PASSAGE PROVIDED.
--- start ---

# Rumours of Apple buying Disney.



## FAST6191 (Nov 23, 2022)

Normally it is Disney buying other things (Marvel, Fox parts, Star Wars) however today some are speculating over whether Disney might be being sold to Apple.

General background. Disney's former CEO was replaced a couple of years back but now said replacement is kicked out and the original guy back in for a fixed two years. For those a fan of corporate backstabbing it is apparently better than any game of thrones series you care to contemplate in this but eh. How he is regarded varies; most films taking years to complete meaning most of what Disney put out this last couple of years was started under his watch, see also Disney stock price or today it is under 100 US dollars a share where in 2021 is was nipping at 200 USD ( https://www.marketwatch.com/investing/stock/dis ). Quality of films, much less relative to the cost of acquisition, is also debatable during that with few also looking to the future here either (the Marvel train having run out of steam, Star Wars is basically dead and Fox... has anybody cared about the Simpsons in decades now?). Others consider him one of the great men of modern Hollywood. A 2 year tenure would be the sort of thing designed to oversee a sale though rather than going for the long term.


https://www.thewrap.com/bob-iger-sell-disney-apple-power-move/
Video covering things


What then would Disney being bought by Apple mean for you? Apple are a massive company with a lot of cash on hand so even during a recession/depression that are heading into they can do a lot without having to do expensive finance. They have made efforts to enter the streaming space (having once owned the music market with itunes) but their Apple TV offerings have been largely ignored (wikipedia I know but for the sake of a list https://en.wikipedia.org/wiki/List_of_Apple_TV+_original_programming , from where I sit the only thing to generate even the slightest buzz was the Isaac Asimov inspired Foundation based off the book series of the same name though loosely to say the least. We contemplated what Disney might own in https://gbatemp.net/threads/us-sena...-copyright-to-56-years-for-mega-corps.612545/ but suffice it to say it is a lot of very well regarded works). Disney are also somewhat floundering with their Disney+ service running on a money pile and their cable TV offerings dying off with the generation on its way out now (cord cutting having begun in the early 2000s which means most under say 40 today don't have it and that number creeps up considerably).

--- end ---

CHALLENGE 1. In the forum post about rumors of Apple buying Disney, write out again the part that opens with the words containing "## FAST6191 (Nov" and closes with "sold to Apple.", switching "Apple" to "Microsoft".
CHALLENGE 2. According to the forum post, how long is the returning Disney CEO's fixed term?

PROVIDED DATA.
--- start ---

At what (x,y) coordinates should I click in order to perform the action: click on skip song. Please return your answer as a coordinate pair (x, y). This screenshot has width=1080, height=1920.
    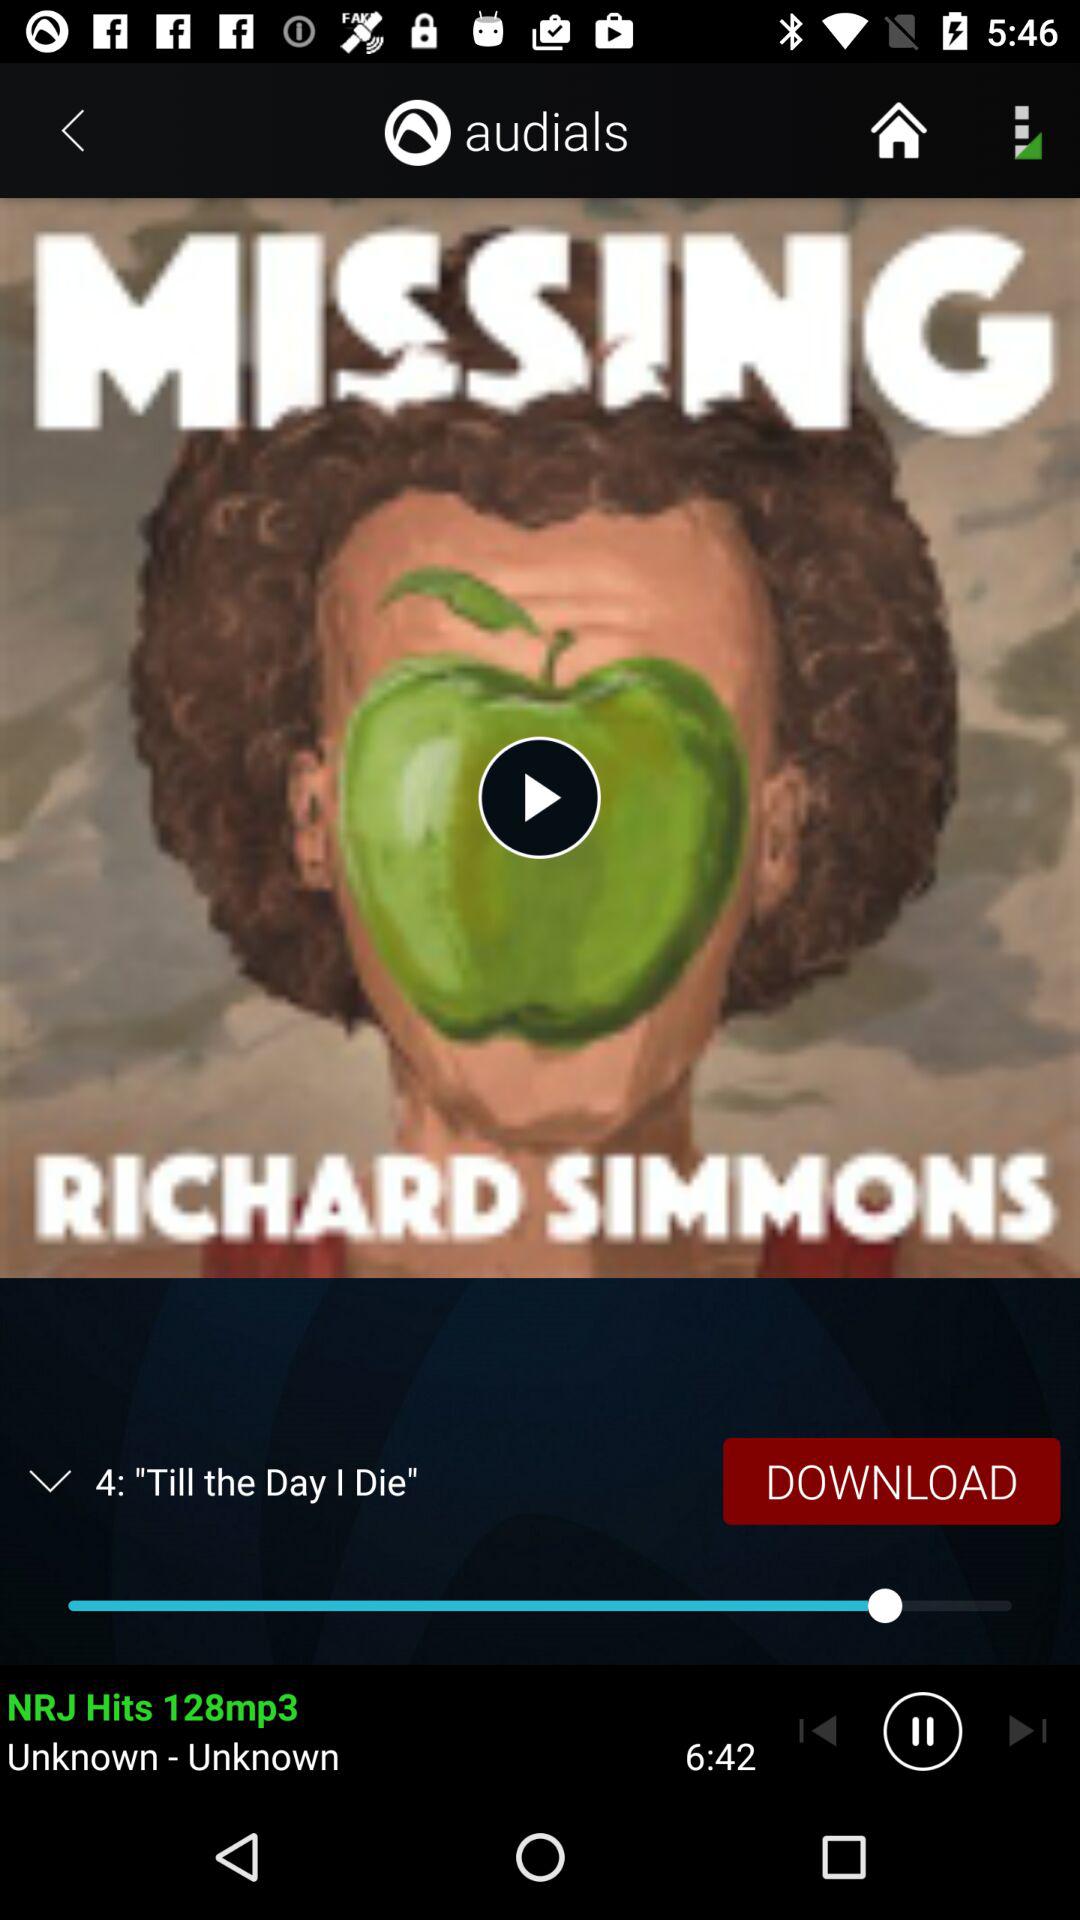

--- end ---

TASK SOLUTION 1.
## FAST6191 (Nov 23, 2022)

Normally it is Disney buying other things (Marvel, Fox parts, Star Wars) however today some are speculating over whether Disney might be being sold to Microsoft.

TASK SOLUTION 2. Two years.